# BACAAN:
Seperti halnya yang dialami oleh para Nabi terdahulu, Nabi Ibrahim dibakar oleh raja Namrudz, pembakaran itu disaksikan orang banyak, namun ternyata api tidak bisa membakar beliau, maka tergoncanglah hati orang-orang kafir, sedangkan orang beriman semakin mantap keimanannya. Demikian juga dengan nabi Musa AS ketika membelah lautan. Banyak orang yang menyaksikan, orang-orang kafir terguncang hatinya, sebaliknya yang beriman merasa tenang dan nyaman. Juga cerita-cerita lainnya tentang mukjizat-mukjizat para nabi sebelum Rasulullah SAW. Lalu bagaimana dengan peristiwa Isra Mikraj (?)

Ketika Rasulullah SAW kembali, pada pagi harinya beliau bertemu dengan Abu Jahal. Ia pun bertanya kepada Rasulullah “Kelihatannya engkau memikirkan sesuatu ya Muhammad?” Rasul menjawab; “Benar ya Abal Hakam (salahsatu panggilan Abu Jahal), aku baru kembali dari Masjidil Aqsa”. Mendengar itu, tersungging senyum pada bibir Abu Jahal, dalam hatinya –tentu- ada suatu moment untuk menjatuhkan Nabi Muhammad, karena menurut dia, kemarin dia masih melihat Nabi ada di pasar ‘Ukaz.

“Bagaimana jika aku mengumpulkan orang untuk berkumpul disini,mendengar perjalananmu ke Masjidil Aqsa (?)” Nabi menjawab: “Silahkan engkau kumpulkan!” Dengan sangat senang Abu Jahal mencari orang yang mau mendengarkan cerita Muhammad, agar mereka tahu Muhammad kurang waras (begitu menurut pikiran Abu Jahal) . Orang pertama yang ditemuinya adalah Abu bakar, “Tahukah engkau bahwa sahabatmu Muhammad menerangkan kepadaku bahwa ia berangkat semalam ke Masjidil Aqsa” Abu bakar kemudian bertanya: “Benarkah apa yang kau ucapkan (?)” Abu Jahal menjawab: “Demi Latta dan Uzza begitulah katanya”. “Jika itu dikatakan bahkan yang lebih dari itu aku akan selalu percaya.” Jawab Abu Bakar, sejak itulah beliau dijuluki Abu Bakar Siddiq.

Setelah orang berkumpul kemudian Nabi Muhammad menceritakan perjalanannya (Isra mi’raj), orang kafir hatinya tidak terguncang, bahkan semakin menjadi-jadi kekafirannya, dan orang beriman ada sebagian diantara mereka yang terguncang keyakinannya.

Karenanya, peristiwa Isra dan Mi’raj ini bukanlah sebuah mukjizat Rasul, melainkan adalah fitnah (cobaan) bagi manusia, mencoba sejauh mana kualitas keimanan seorang muslim atas peristiwa besar ini.

# LATIHAN SINGKAT 1:
Tolong salin tanpa perubahan bagian bacaan tentang Isra Mikraj di atas, mulai dari "Setelah orang berkumpul" dan terus hingga "yang terguncang keyakinannya.".
# LATIHAN SINGKAT 2:
Terjemahkan kalimat dari bacaan tentang Isra Mikraj berikut ini ke dalam bahasa Inggris: "Karenanya, peristiwa Isra dan Mi’raj ini bukanlah sebuah mukjizat Rasul, melainkan adalah fitnah (cobaan) bagi manusia, mencoba sejauh mana kualitas keimanan seorang muslim atas peristiwa besar ini."

# INFORMASI YANG DIBERIKAN:
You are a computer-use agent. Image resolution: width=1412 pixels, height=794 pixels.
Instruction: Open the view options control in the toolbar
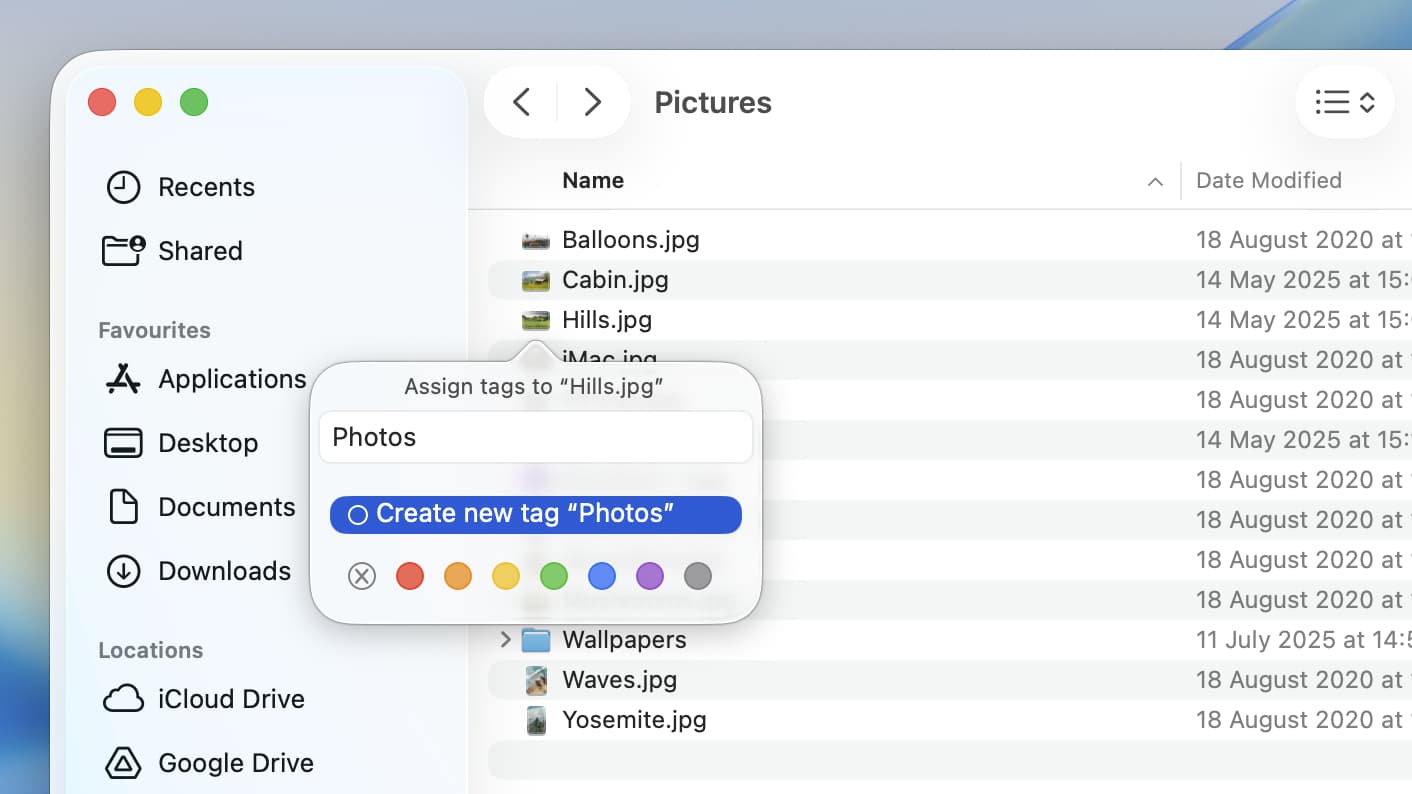[1344, 102]
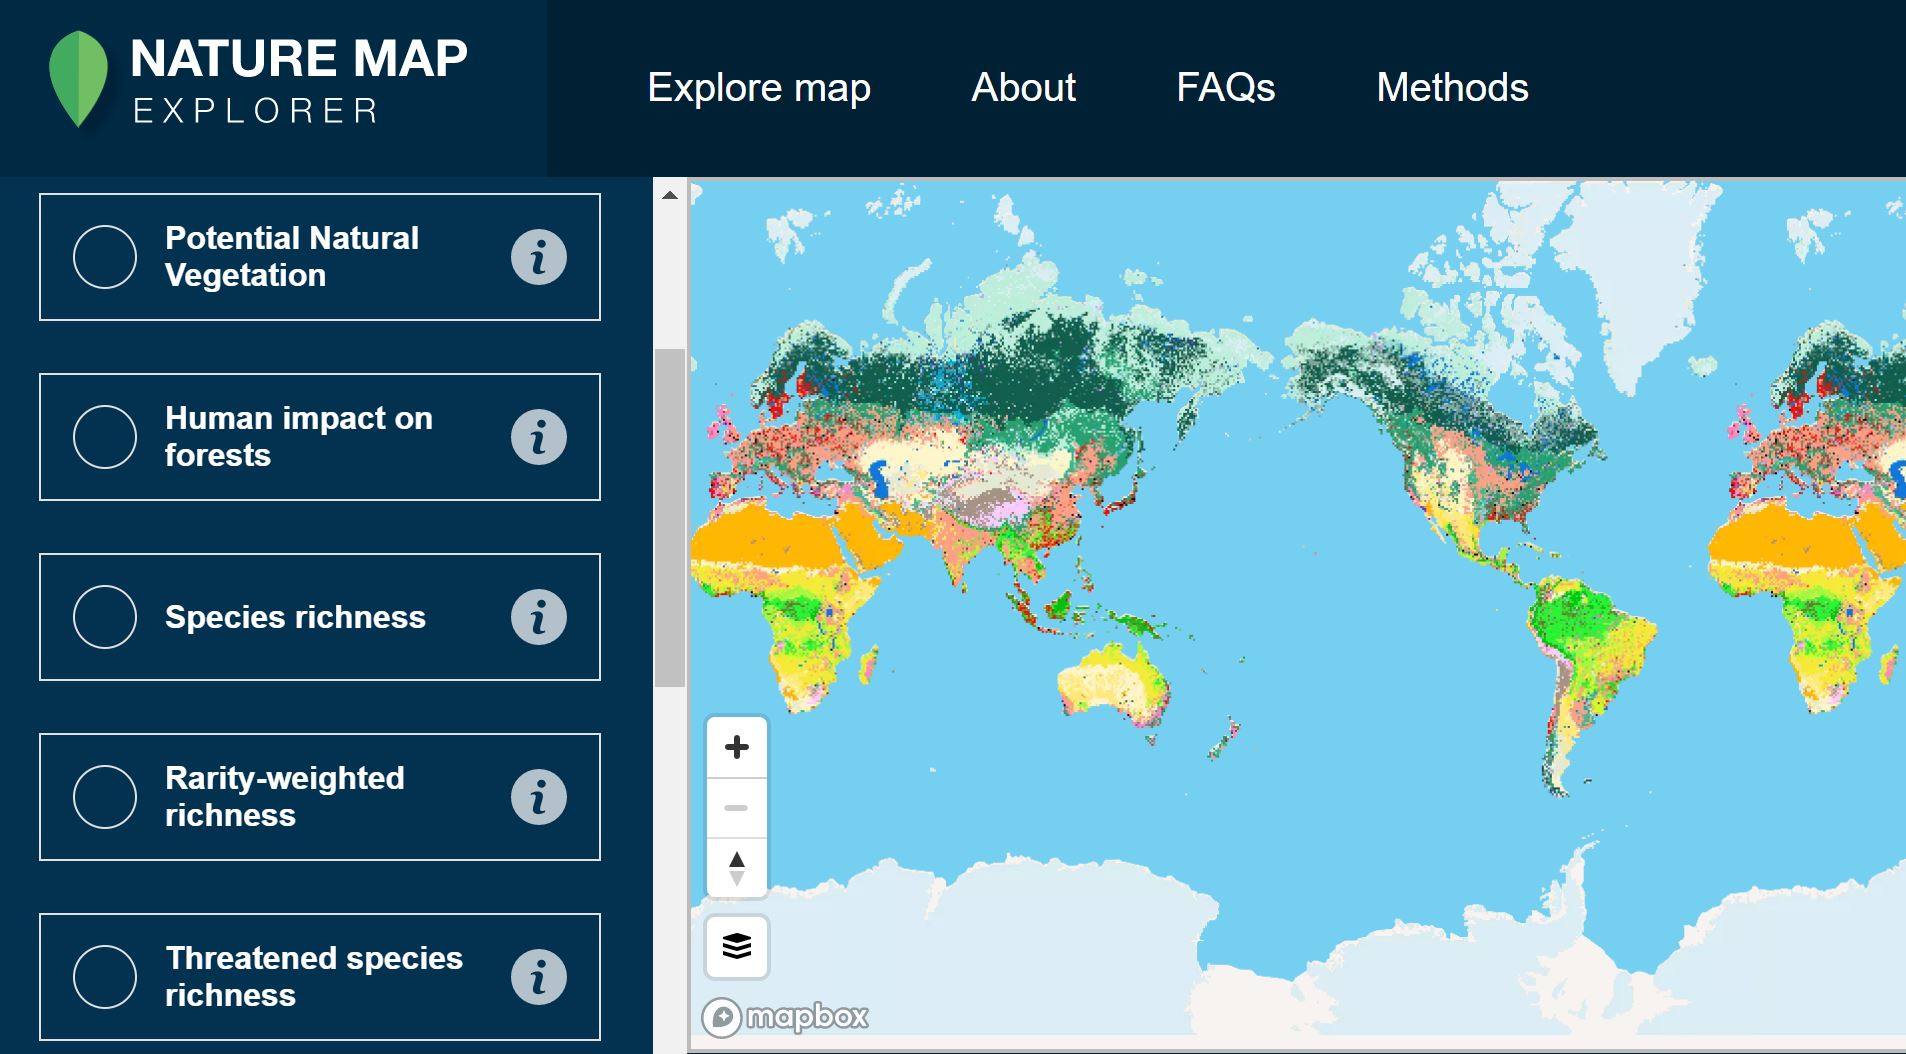Zoom in on the map
The width and height of the screenshot is (1906, 1054).
point(738,746)
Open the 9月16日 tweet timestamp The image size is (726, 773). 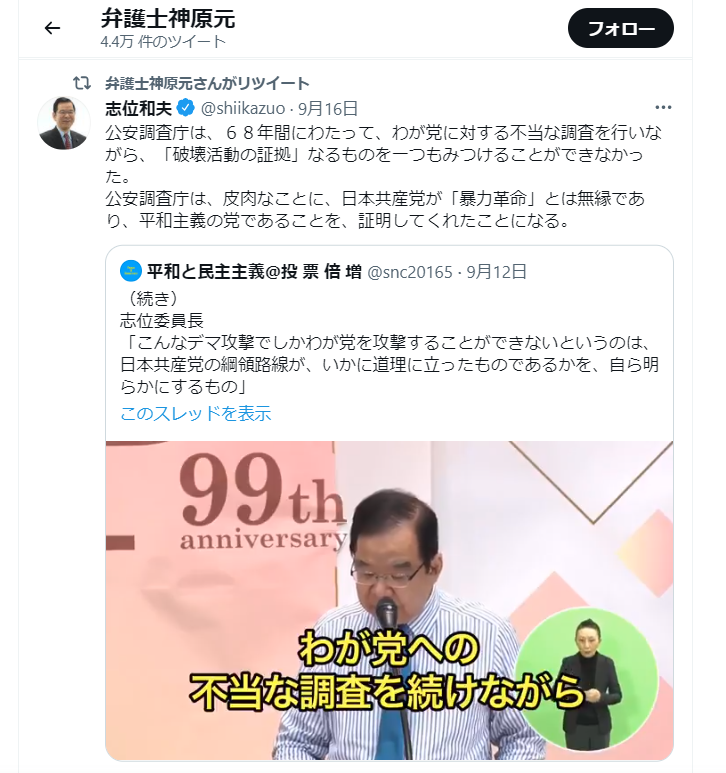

# HASIL 1:
Setelah orang berkumpul kemudian Nabi Muhammad menceritakan perjalanannya (Isra mi’raj), orang kafir hatinya tidak terguncang, bahkan semakin menjadi-jadi kekafirannya, dan orang beriman ada sebagian diantara mereka yang terguncang keyakinannya.

# HASIL 2:
Therefore, this event of the Isra and Mi'raj is not a miracle of the Messenger, but rather a fitnah (trial) for humankind, testing the extent of the quality of a Muslim's faith regarding this great event.